Entre diversité et limites : quels types de contenus alimentent l’apprentissage ?
Cette diversité des données façonne autant la richesse du modèle que ses points faibles. Les volumes brassés sont gigantesques, l’univers du texte sert de socle, et l’ensemble s’ordonne autour de différentes familles de contenus.
Pour se figurer la réalité des sources, voici les grands types repérés :
- articles, essais, manuels, discussions publiques, pages de documentation.
La collecte va de passages issus de livres passés dans le domaine public aux contributions techniques relevées sur des forums spécialisés. Cette variété pèse, mais elle ne gomme pas les déséquilibres et limites.
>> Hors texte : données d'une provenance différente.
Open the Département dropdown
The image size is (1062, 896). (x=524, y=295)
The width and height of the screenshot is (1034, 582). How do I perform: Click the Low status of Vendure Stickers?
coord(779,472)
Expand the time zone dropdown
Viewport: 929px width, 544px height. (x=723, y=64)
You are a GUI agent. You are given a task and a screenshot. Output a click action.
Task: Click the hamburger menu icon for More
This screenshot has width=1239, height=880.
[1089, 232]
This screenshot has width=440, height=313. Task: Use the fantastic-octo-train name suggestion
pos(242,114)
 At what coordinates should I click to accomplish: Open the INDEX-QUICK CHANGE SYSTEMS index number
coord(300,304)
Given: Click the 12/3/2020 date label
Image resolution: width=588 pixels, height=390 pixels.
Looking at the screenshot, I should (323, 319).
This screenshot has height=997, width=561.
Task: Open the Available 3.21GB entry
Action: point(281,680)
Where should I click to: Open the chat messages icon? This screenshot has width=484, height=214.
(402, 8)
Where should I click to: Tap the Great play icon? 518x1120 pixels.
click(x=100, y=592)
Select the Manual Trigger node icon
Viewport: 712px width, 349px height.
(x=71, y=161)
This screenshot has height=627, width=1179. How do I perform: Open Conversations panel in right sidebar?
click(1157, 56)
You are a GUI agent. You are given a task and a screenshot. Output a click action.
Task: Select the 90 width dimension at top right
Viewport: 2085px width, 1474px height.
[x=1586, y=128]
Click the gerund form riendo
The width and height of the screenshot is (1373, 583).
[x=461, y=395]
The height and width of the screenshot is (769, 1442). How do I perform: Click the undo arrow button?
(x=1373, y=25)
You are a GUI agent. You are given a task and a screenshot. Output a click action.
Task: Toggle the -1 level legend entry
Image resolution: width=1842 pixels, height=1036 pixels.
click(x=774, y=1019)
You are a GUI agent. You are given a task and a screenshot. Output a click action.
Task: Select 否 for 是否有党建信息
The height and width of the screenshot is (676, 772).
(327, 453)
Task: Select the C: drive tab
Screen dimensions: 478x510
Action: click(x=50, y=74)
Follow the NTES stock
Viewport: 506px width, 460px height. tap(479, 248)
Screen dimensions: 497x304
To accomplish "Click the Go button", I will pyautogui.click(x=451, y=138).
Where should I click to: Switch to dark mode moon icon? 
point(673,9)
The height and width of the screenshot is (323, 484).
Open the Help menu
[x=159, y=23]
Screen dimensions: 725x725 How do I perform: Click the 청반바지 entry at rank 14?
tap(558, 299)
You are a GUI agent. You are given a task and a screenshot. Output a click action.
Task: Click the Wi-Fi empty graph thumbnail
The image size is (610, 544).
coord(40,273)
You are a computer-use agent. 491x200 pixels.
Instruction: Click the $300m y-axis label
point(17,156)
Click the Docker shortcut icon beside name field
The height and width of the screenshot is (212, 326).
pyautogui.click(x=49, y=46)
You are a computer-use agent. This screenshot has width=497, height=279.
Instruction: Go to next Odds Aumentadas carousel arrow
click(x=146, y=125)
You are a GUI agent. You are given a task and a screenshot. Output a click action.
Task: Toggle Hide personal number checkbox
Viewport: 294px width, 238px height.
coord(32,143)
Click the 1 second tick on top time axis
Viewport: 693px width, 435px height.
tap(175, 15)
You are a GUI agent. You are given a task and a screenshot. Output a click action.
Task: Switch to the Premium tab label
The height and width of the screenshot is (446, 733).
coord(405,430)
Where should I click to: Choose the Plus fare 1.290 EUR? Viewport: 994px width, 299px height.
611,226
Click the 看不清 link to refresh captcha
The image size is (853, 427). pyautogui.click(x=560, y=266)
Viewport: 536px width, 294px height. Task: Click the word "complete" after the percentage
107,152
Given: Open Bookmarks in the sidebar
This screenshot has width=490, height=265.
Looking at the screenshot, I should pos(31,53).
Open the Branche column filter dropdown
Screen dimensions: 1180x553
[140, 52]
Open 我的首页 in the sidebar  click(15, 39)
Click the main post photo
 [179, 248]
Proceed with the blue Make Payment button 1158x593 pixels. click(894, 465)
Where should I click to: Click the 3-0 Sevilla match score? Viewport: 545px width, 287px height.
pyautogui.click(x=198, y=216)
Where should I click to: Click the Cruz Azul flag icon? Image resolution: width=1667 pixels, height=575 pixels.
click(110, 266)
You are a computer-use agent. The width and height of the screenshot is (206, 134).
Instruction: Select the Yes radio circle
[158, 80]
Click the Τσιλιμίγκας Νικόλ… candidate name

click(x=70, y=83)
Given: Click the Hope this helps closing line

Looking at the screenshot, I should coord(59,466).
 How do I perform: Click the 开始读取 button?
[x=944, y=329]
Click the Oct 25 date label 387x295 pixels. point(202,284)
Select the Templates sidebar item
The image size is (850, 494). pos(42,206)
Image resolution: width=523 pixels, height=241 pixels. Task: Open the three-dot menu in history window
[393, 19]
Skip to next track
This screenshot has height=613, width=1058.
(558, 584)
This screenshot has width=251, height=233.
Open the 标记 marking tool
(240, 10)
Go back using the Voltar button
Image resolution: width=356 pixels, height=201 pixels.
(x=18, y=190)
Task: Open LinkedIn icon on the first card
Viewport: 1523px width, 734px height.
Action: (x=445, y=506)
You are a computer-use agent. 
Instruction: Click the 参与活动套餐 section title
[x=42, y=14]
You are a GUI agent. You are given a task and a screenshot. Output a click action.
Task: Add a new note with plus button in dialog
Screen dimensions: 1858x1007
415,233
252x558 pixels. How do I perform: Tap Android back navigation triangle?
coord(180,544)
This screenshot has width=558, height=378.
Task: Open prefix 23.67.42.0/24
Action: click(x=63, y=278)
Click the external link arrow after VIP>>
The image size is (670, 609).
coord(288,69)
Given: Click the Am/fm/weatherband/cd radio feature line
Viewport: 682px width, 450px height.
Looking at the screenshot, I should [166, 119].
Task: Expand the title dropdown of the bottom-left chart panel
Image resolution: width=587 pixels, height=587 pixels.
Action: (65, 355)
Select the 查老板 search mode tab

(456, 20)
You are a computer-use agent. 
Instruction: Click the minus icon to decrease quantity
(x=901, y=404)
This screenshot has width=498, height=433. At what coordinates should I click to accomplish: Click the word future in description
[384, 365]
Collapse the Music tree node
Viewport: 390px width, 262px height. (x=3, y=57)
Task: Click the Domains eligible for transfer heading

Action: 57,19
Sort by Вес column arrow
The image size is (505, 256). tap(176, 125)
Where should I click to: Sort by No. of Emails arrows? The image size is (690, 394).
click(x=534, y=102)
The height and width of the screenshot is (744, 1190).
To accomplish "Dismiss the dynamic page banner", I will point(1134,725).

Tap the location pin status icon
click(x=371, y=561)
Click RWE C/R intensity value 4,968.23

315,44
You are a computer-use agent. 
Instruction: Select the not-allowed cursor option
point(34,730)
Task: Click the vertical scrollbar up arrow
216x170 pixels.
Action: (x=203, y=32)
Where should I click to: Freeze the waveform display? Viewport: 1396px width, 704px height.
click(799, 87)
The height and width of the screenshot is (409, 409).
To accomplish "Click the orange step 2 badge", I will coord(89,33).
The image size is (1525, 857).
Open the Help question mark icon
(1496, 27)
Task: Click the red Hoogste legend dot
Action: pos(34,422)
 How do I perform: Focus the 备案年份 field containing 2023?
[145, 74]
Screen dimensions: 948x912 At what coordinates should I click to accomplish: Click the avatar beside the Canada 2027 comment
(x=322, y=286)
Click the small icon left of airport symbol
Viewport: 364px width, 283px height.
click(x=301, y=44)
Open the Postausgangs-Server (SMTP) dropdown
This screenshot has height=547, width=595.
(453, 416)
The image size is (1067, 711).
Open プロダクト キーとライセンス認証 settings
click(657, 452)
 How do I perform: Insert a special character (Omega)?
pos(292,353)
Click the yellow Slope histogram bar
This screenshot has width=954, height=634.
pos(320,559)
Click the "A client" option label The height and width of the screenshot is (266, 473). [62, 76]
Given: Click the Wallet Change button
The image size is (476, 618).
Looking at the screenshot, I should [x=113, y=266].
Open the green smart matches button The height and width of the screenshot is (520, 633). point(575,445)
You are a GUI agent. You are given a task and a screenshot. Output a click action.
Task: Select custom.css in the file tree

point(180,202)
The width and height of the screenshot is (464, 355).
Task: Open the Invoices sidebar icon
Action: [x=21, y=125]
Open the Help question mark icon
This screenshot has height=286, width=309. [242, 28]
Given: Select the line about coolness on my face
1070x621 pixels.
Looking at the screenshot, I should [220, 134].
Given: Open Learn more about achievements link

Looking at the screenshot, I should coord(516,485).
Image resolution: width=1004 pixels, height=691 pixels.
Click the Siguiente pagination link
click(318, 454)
- Contenus encyclopédiques : des ressources libres d’accès, telles que Wikipedia, fournissent la base factuelle nécessaire aux textes générés.
- Code informatique : des dépôts publics, comme ceux hébergés sur GitHub, se retrouvent dans la boucle d’entraînement et servent à muscler la génération de code.
- Discussions en ligne : échanges sur des forums, sites de questions-réponses ou plateformes du style Stack Overflow, apportent nuance linguistique et adaptation contextuelle.
Avoir une telle pluralité de sources aide GPT-4 à fournir des réponses nuancées, mais ce choix emporte aussi son lot de biais : la crédibilité, la diversité des opinions ou l’actualité des informations fluctuent d’un corpus à l’autre. OpenAI insiste régulièrement sur l’écartement des données personnelles lors de la phase d’apprentissage, mais l’étanchéité est imparfaite : des bribes de conversations ou d’identifiants peuvent réussir à franchir les mailles du filet.
C’est donc la composition de ce tissu de données qui conditionne la pertinence des réponses de ChatGPT. Une base large et disparate promet une certaine agilité, mais la multiplication des extraits non sourcés ou non vérifiés peut renforcer erreurs, lacunes ou stéréotypes.
GPT-4 aujourd’hui : usages concrets et questions d’actualité
La génération de texte signée GPT-4 infiltre désormais tous les secteurs : entreprises, écoles, médias, santé, administrations. Plus de cent millions d’utilisateurs y auraient déjà recours, selon OpenAI. En France, ChatGPT s’invite dans les pratiques professionnelles et universitaires, et fait émerger de nouvelles discussions sur la fiabilité ainsi que l’origine des données utilisées par l’outil.
La diversité des applications se mesure au quotidien. Voici quelques exemples concrets, relevés directement sur le terrain :
- génération automatisée de rapports, assistance à la rédaction, aide à la programmation, support client, traduction instantanée, création de scénarios pédagogiques.
Adopté comme agent conversationnel, ChatGPT fluidifie les interactions entre entreprises et clients, tout en générant de nouveaux risques : circulation de données personnelles, approximations dans les réponses, stéréotypes importés, exploitation de contenus protégés sous droit d’auteur.
Désormais, le RGPD et la sécurisation des données prennent une place centrale dans la réflexion des acteurs du secteur. L’opacité persistante quant à la nature réelle des jeux de données inquiète les instances européennes : les informations sont-elles véritablement anonymisées ? Les sources peuvent-elles être retracées ? Le débat sur le droit d’auteur monte d’un cran, illustré notamment par la plainte du New York Times contre OpenAI autour de l’utilisation de son contenu. Face à la montée des tensions, un choix s’impose : bâtir la confiance, poser des garde-fous, à défaut de quoi la suspicion s’installe.
La course à l’intelligence artificielle ne connaît pas le moindre coup de frein. Mais tant que l’origine des données brillera par son imprécision, la confiance du public avancera elle aussi au compte-goutte.